Die Paddeltour musste in Anbetracht der hereinbrechenden Dunkelheit etwas flotter abgespult werden. Wir wussten nicht wirklich wie lange die Tour gehen würde. Es gab ein paar Schilder die vor irgendwelchen „gefährlichen“ Wehren warnten (die sich als Blockwurfwehrchen von ca. 30 cm Höhe herausstellten), doch nachdem wir uns diese angeschaut hatten, sind wir sie dann auch gefahren. Es ging gerade durch und das Einzige, was passieren konnte war, dass wir einen guten Schluck Wasser im offenen Kanadier aufnahmen. Es war eher problematisch das Wasser wieder loszuwerden, da wir nicht überall anlanden konnten (dicke Eisschichten am Ufer). Als das Licht immer dunkelrötlicher wurde, haben wir sehnsüchtig hinter jede Biegung gespäht und waren froh im wirklich allerletzten Licht und hereinbrechender Kälte endlich aussteigen zu können. Jetzt noch schnell zu unserem Schlafplatz fahren und dann kochen und ins Bett.
Wir wollten eigentlich den ganzen Winter schon mal zum Wintercampen gehen, doch kam es wie immer aus irgendwelchen Gründen nicht dazu. Heute sollte es aber soweit kommen. Die Temperaturen waren nicht so eisig … und wir hatten ja noch die Flasche Glühwein.
Doch da war ja noch die Sache mit dem einen Streichholz.
Wir hatten unseren Spirituskocher, die Gaslaterne und unsere Kochkiste dieses Jahr noch nicht ganz so gut organisiert. Es gab leider kein Feuerzeug mehr in unserer Ausrüstung.

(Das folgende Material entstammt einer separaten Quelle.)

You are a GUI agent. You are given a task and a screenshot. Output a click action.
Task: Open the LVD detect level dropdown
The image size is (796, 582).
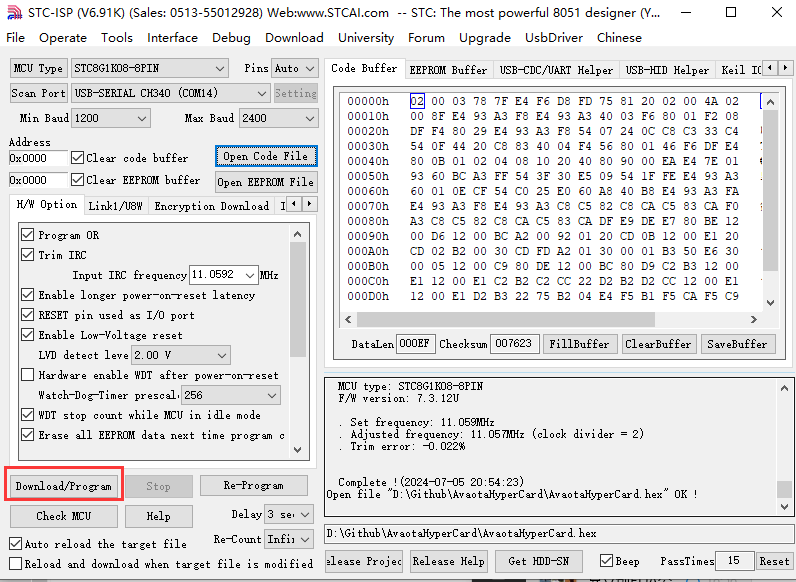[x=221, y=355]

Doch es gab ein einziges Streichholz das in einer zerdrückten Streichholzschachtel am Grunde der Kochkiste auf uns wartete. Und wie gesagt, zwei Feuerstellen, die bedient werden mussten. Das ganze Gezündel fand im Auto statt und nachdem dieses kleine hoffnungsbringende längliche Stückchen Holz sich tatsächlich entzündet hatte ohne dass der feucht-aufgeweichte Zündkopf sich ohne Zündung von seinem hölzernen Brennelement entfernt hatte, wurde erst mal ein mit Spiritus getränktes Papier angesteckt. Mit dem wurde dann der Kocher gestartet und das Hölzchen wurde in einem Zuge in die Laterne geschoben; da war sogar noch was Streichholz übrig!!! Sportlich wurde es nochmals als wir den Kocher „nachtanken“ mussten. Die leicht brennbare Flüssigkeit in den brennenden Kocher zu schütten, bedarf einer gewissen Abgebrühtheit, macht aber in der Dunkelheit sehr schöne Lichtspiele. Kaum hatten wir unseren Glühwein getrunken, verschwanden wir auch schon in unserem „Schlafwagen“ und haben uns solange es ging in unseren Schlafsäcken verkrochen. Der immer stärker werdende Regen machte uns das Aufstehen auch nicht gerade leichter. Obwohl unsere nassen Paddelklamotten nicht zu einem Eisblock gefroren waren, wollten wir lieber ins Thermalbad gehen, als noch einmal aufs Wasser.
Und das nächste mal haben wir mit aller Sicherheit Fahrräder und Feuerzeuge mit dabei.